---- Source data
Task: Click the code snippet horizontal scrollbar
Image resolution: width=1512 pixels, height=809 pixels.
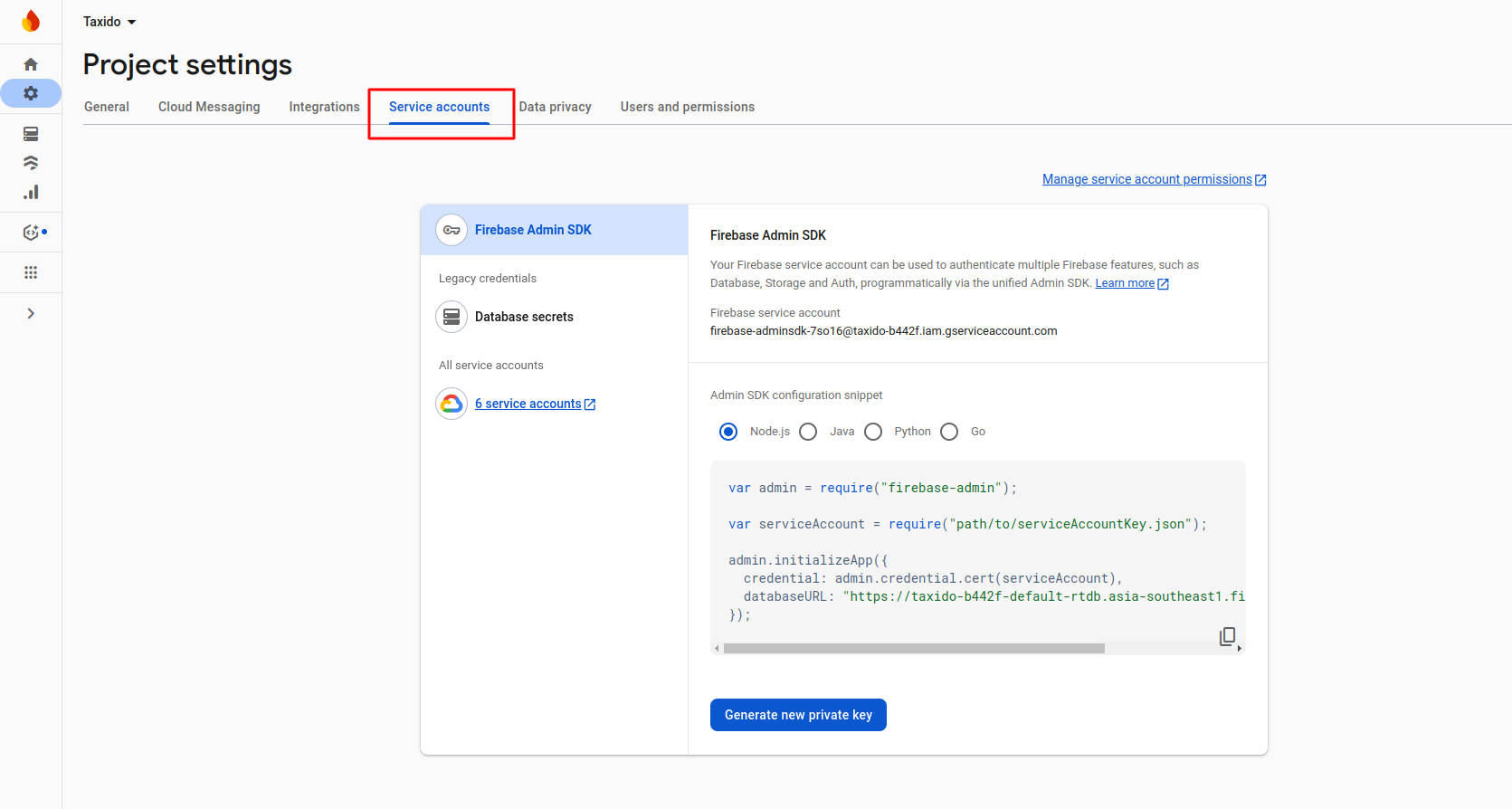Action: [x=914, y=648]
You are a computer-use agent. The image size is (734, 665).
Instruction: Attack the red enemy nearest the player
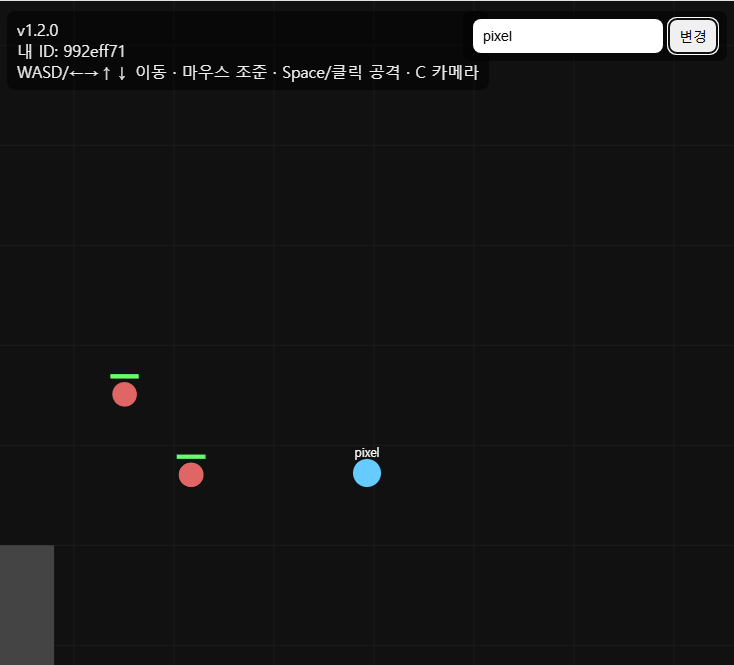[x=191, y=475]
--------
Required action:
For every entry, return its exact wording and leave out any image.

Finished task:
Task: Click the code snippet horizontal scrollbar
Image resolution: width=1512 pixels, height=809 pixels.
Action: [x=914, y=648]
You are a computer-use agent. The image size is (734, 665).
Instruction: Attack the red enemy nearest the player
[x=191, y=475]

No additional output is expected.